The question I have is whether the problem is with the 6RA relay or the circuit breaker, or both. This relay is not available new. I’m going to take it off today (hard to get to inside the left upper fenderwell) and try to test it. I believe the C2-C3 should show continuity, then broken continuity with current to W1. Any thoughts about that? This is an unusual circuit, and I don’t fully understand it, even with the prior explanation. It seem like a somewhat delicate balance between two electrical components designed to release the smoke from my wires.

It seems like the circuit breaker should have at least tripped before the motor toasted, so I’ll replace it - looks like an off the shelf unit would work, but I’m not confident it will protect my motors, and I can’t afford to risk the others. I’ve got only one good spare motor left. I’m also thinking of installing a kill switch for the whole system. If a motor smokes while I’m driving, I can’t just shut the car down.

Some thoughts:
Leave off the second relay and just have the new breaker inline?
Replace both breaker and relay, repurposing another 6RA type. If so, which one? I think must be NC. Manual photo above lists cut-in and drop-off voltages, coil resistance - not sure this will work.
Look for a good used 33247B
convert to manual windows (buy another new set of rear door cards)
Remove all fluids and put the car in the bay as an anchor for my sailboat

Well, I’m solving some problems here.
First, the relay tests good. True to past experience, the previous mechanic was a knucklehead. The 30 amp replacement breaker was installed backwards and both relays were miswired. Basically, they bypassed the relay and the breaker on the way to the electric windows. I am going to replace the breaker and try a 30A. There is no fuse in the window circuit on my wiring diagram, so I’m not sure where the 50A comes from. If that’s bonafide, someone please let me know.

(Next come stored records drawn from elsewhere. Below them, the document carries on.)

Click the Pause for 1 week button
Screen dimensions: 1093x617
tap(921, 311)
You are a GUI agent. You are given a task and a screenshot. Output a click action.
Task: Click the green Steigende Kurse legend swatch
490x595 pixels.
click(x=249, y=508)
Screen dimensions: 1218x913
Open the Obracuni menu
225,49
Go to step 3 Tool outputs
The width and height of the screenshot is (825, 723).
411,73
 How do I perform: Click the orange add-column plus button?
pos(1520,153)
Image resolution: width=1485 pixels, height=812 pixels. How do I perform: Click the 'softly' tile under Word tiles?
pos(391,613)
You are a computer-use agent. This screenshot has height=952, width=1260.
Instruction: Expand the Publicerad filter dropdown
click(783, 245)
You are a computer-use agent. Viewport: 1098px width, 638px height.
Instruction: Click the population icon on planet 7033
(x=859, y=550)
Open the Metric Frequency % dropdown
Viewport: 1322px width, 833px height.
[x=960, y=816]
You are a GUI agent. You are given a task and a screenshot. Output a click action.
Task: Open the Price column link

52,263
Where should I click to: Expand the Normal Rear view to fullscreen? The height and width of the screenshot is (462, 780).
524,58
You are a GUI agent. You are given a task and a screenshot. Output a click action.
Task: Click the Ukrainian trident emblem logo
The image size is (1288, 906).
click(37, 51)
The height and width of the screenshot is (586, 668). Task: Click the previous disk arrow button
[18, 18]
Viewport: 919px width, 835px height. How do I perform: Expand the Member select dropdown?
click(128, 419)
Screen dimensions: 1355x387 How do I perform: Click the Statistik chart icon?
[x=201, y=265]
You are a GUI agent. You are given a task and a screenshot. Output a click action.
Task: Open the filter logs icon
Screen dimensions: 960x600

Btw, a pita to get these out - I managed to do it by removing the larger input relay and disconnect all wires. The bracket mounts through bolts that are accessible through the fender well, so that’s not too bad. I have a series 2 XJ6 brake master and booster, and the flexible reservoir hoses allowed me to swivel them out of the way. Not sure if this would work on a stock setup. Would hate to have to pull the brake controls for something like this.

Hi Ron. I went through the topic and i guess 50A comes out from my previous post, when window circuit should be under 50A fuse (meaning the main fuses box behind the dash). But its true, that service manual page i posted earlier mention that circuit breaker is rated at 65mA. Unfortunatelly, cant tell you more at this point. My garage is not temperated and living circumstances are “on rollecoaster” for a few months, so work on my car is much slower than expected to be…

Marek, if you look carefully at the wiring diagram and the car, that circuit goes through a post on the bulkhead and does not go through the fuse block. There is no fuse in the circuit, thus the breaker. The feed wire to solenoid #1 is hot. When I rewired with the 30amp breaker, I tried stalling the window for a couple seconds, but the circuit didn’t cut out right away. I was afraid stall it for too long. At least the 30amp doesn’t seem to be too small.
I just wired a kill switch for the whole electric widow system. If it starts to burn up while you are driving, you can’t just shut the car off. I’ll keep it off when I don’t need the windows. It’s the black one next to the ASC over-ride switch.

an old taxi driver once told me manual winder windows were preferable to electric ones because if someone needed to vomit out the window, it was quicker for them to operate the winder

Yes, these windows are not to be rushed.

Hey, Tony, when you get around to looking for that other stuff, would you see if you have a grill for the stock speaker housing in the rear parcel shelf? whoops, meant that to be a pm.